■ Exercise ■
From the records below, output exactly the lines starting at the line with "Task: Open thumbnail of Audiobook Part 2/7" and ending at the line with "Open the 'Ordenar", both of them included, but no pictures.

____

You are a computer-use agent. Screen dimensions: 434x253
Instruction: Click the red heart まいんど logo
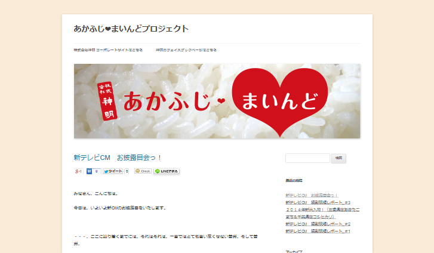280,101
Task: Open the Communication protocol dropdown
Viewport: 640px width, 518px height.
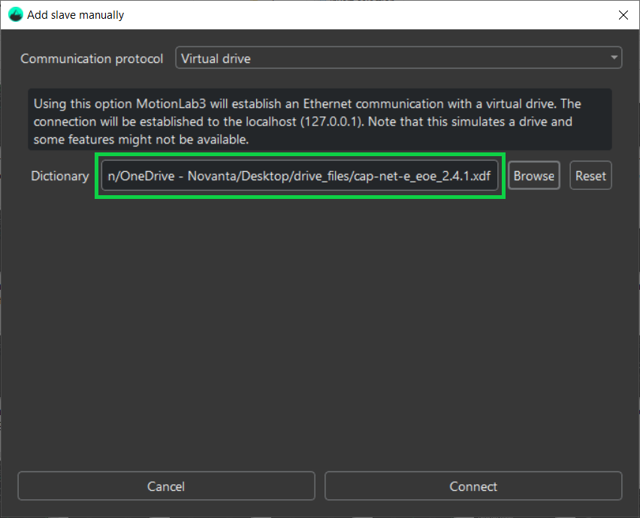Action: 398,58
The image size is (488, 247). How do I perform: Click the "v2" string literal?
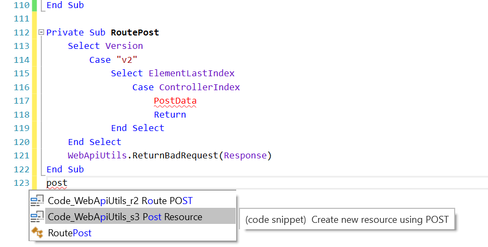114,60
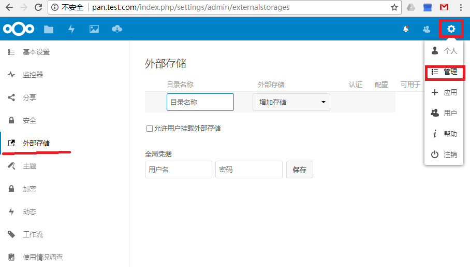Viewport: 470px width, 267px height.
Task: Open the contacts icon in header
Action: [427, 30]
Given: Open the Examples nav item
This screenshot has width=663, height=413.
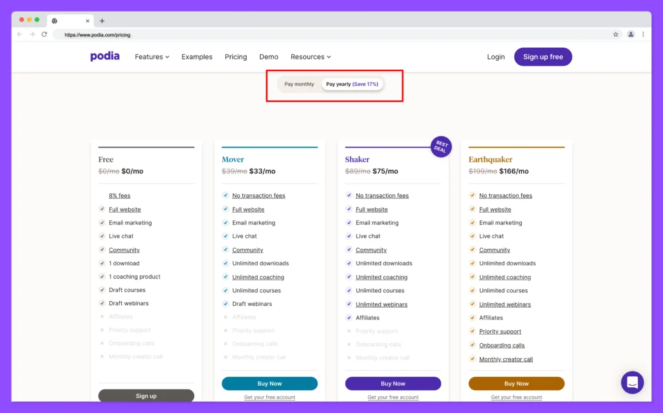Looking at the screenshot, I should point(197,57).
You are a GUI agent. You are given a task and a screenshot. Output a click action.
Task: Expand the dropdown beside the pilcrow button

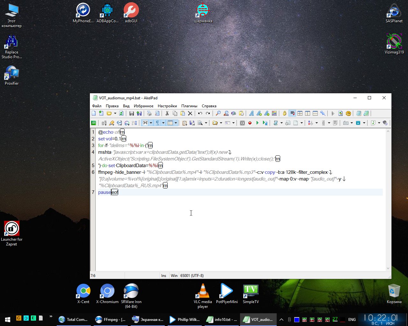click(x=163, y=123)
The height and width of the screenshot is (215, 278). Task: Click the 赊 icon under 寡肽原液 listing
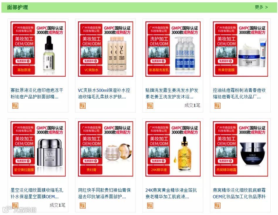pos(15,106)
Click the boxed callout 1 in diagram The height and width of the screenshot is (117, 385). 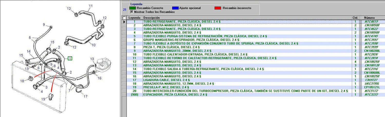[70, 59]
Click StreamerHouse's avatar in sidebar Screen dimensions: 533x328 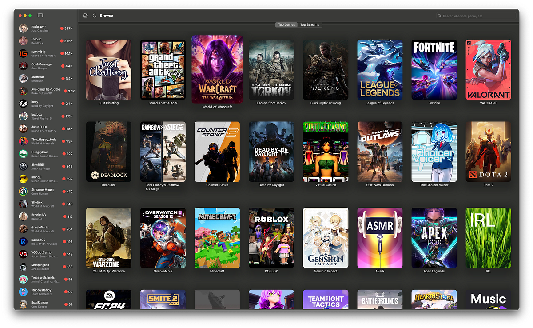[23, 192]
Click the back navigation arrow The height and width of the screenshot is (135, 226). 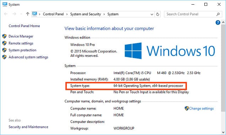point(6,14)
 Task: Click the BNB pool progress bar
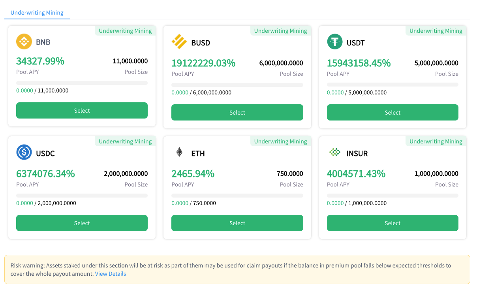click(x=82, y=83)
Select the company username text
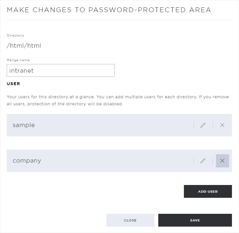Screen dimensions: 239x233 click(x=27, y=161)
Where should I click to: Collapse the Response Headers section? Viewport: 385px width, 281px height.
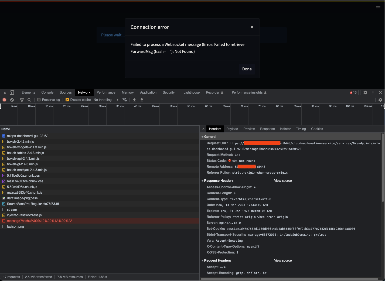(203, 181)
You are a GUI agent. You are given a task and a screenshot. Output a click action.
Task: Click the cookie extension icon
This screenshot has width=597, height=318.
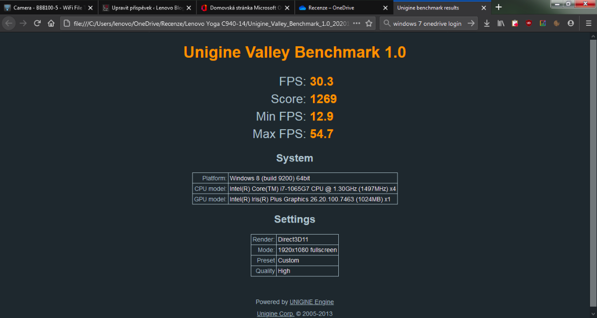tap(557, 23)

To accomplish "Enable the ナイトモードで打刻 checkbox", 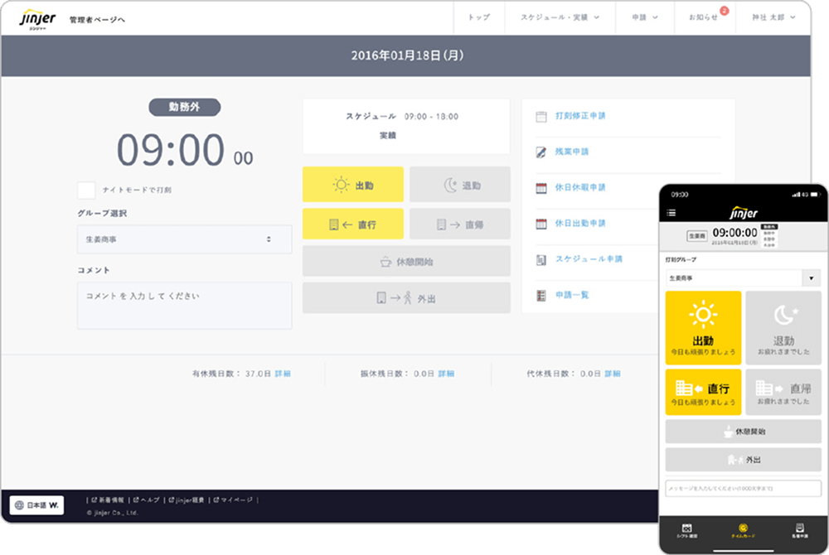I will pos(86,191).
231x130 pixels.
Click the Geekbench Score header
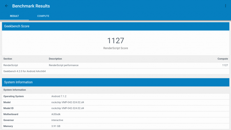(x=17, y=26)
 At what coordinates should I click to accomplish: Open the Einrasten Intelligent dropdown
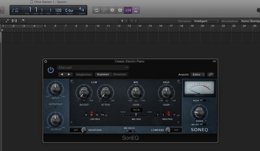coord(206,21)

____

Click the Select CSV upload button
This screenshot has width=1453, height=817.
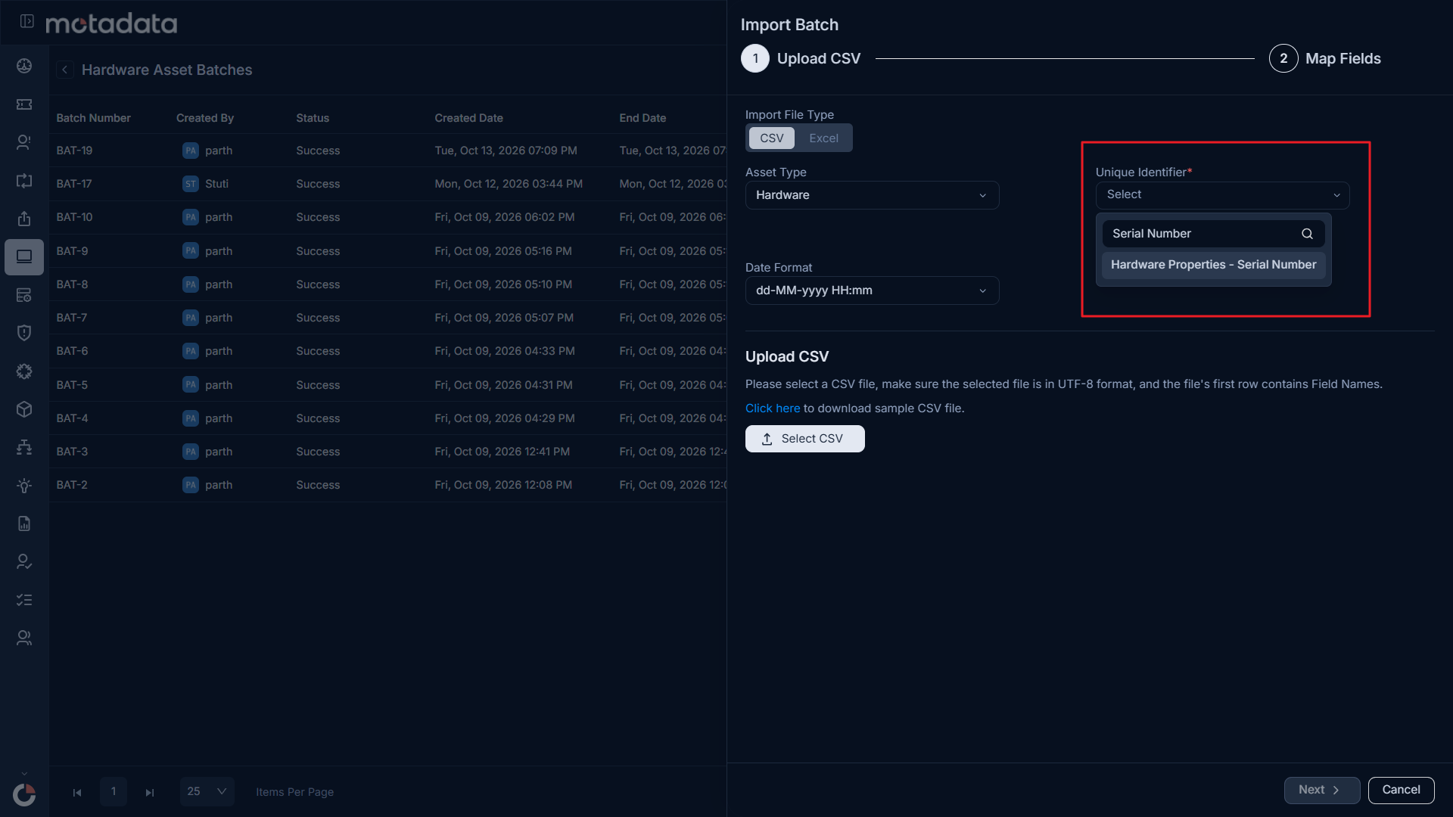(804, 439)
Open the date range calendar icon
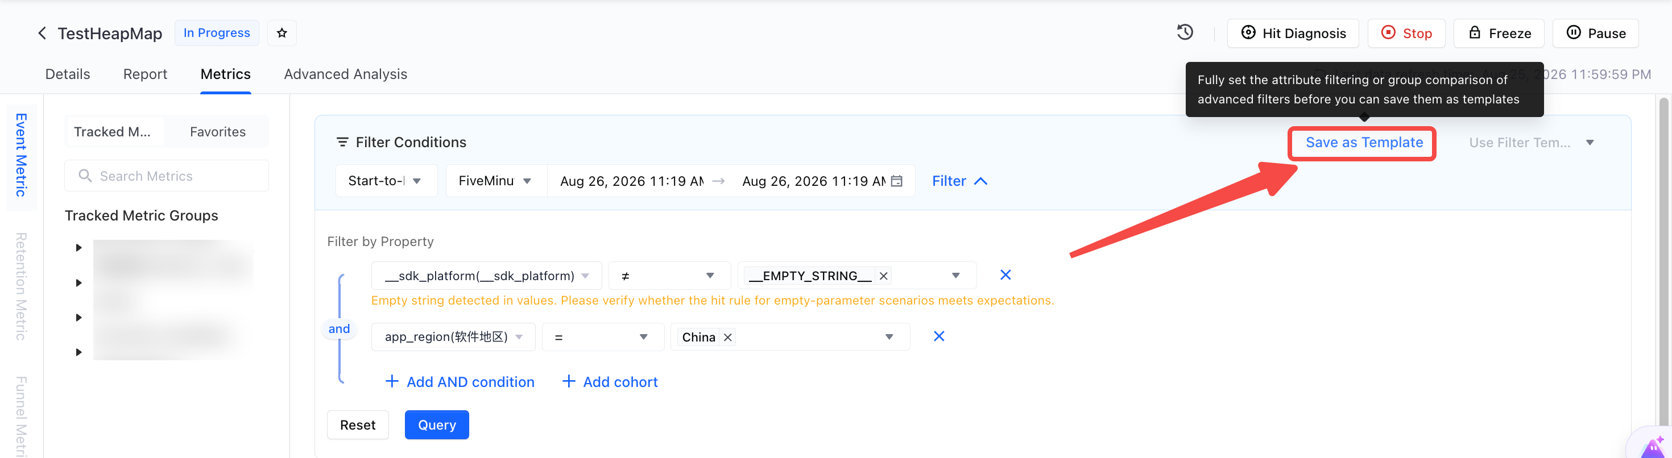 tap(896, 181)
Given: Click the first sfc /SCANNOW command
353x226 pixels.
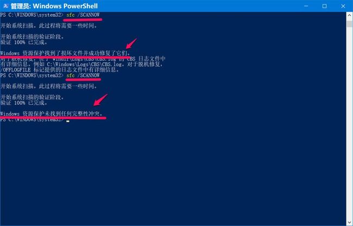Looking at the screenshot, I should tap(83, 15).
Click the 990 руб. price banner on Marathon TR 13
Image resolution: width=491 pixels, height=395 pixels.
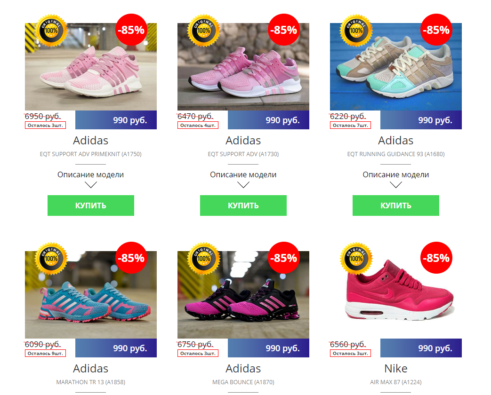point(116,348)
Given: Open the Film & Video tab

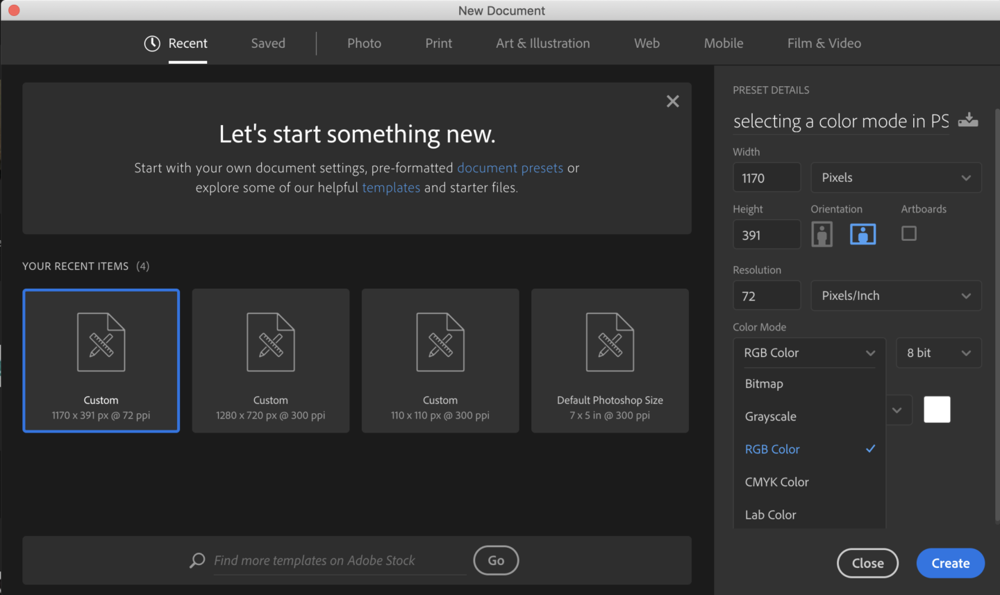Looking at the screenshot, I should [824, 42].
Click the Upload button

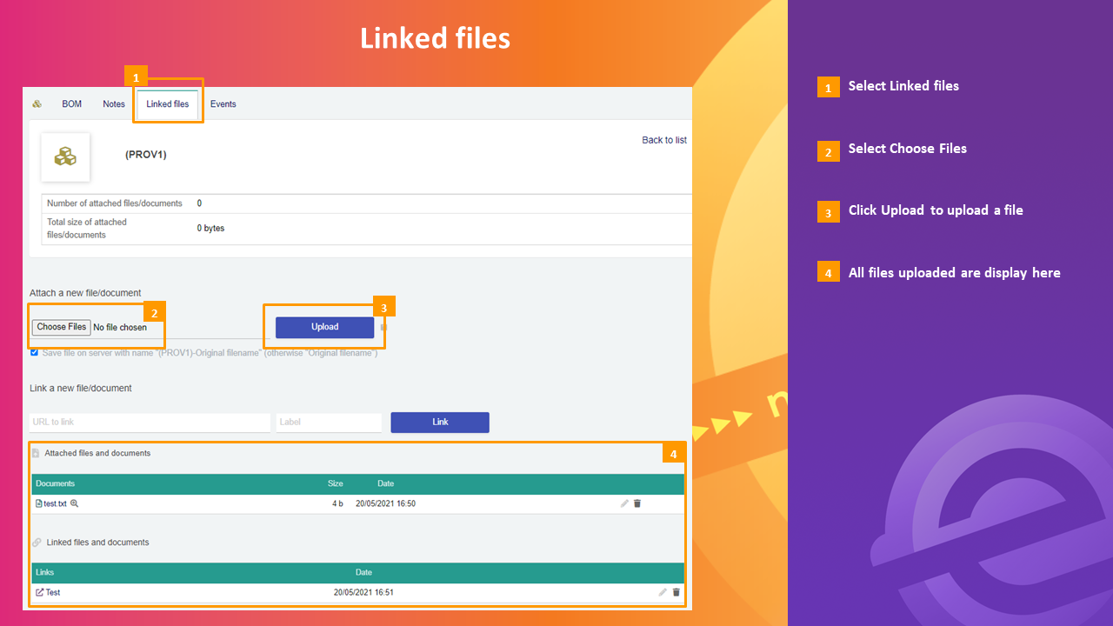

____

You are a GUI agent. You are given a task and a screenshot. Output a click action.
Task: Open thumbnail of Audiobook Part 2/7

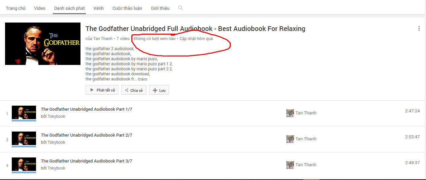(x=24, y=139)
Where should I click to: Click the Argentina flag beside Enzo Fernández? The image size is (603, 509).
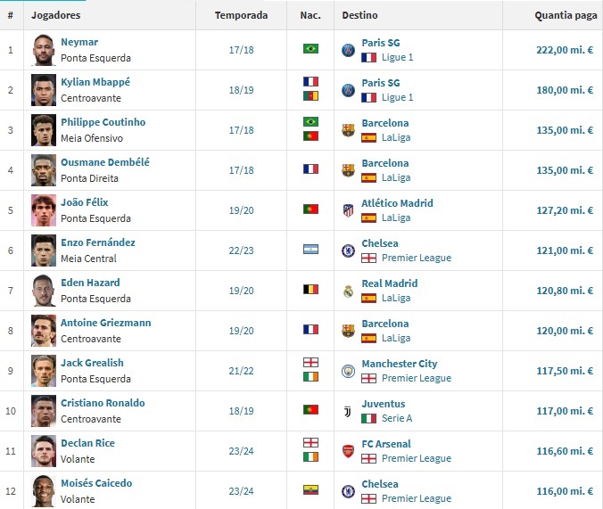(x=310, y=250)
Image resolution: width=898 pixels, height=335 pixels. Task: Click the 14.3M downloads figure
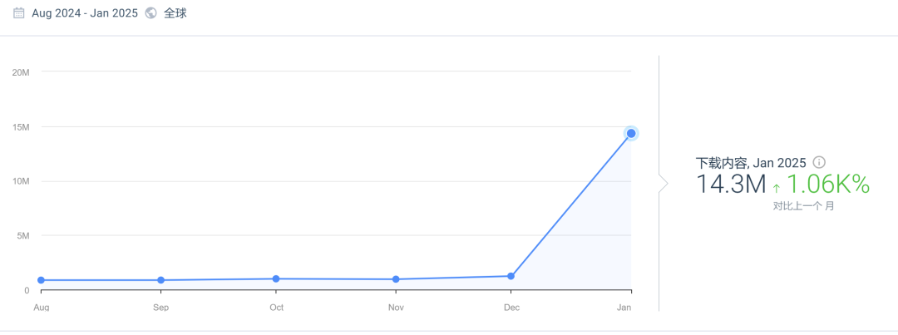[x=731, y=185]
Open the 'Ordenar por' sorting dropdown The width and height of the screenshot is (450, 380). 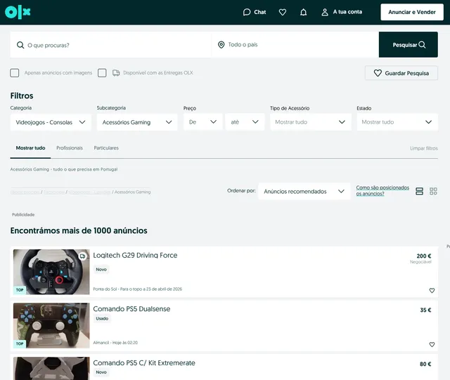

____

■ Response area ■
Task: Open thumbnail of Audiobook Part 2/7

(x=24, y=139)
Where should I click to: Click the Argentina flag beside Enzo Fernández? The image size is (603, 509).
(x=310, y=250)
Image resolution: width=898 pixels, height=335 pixels. Task: Click the 14.3M downloads figure
[x=731, y=185]
Open the 'Ordenar por' sorting dropdown The width and height of the screenshot is (450, 380). 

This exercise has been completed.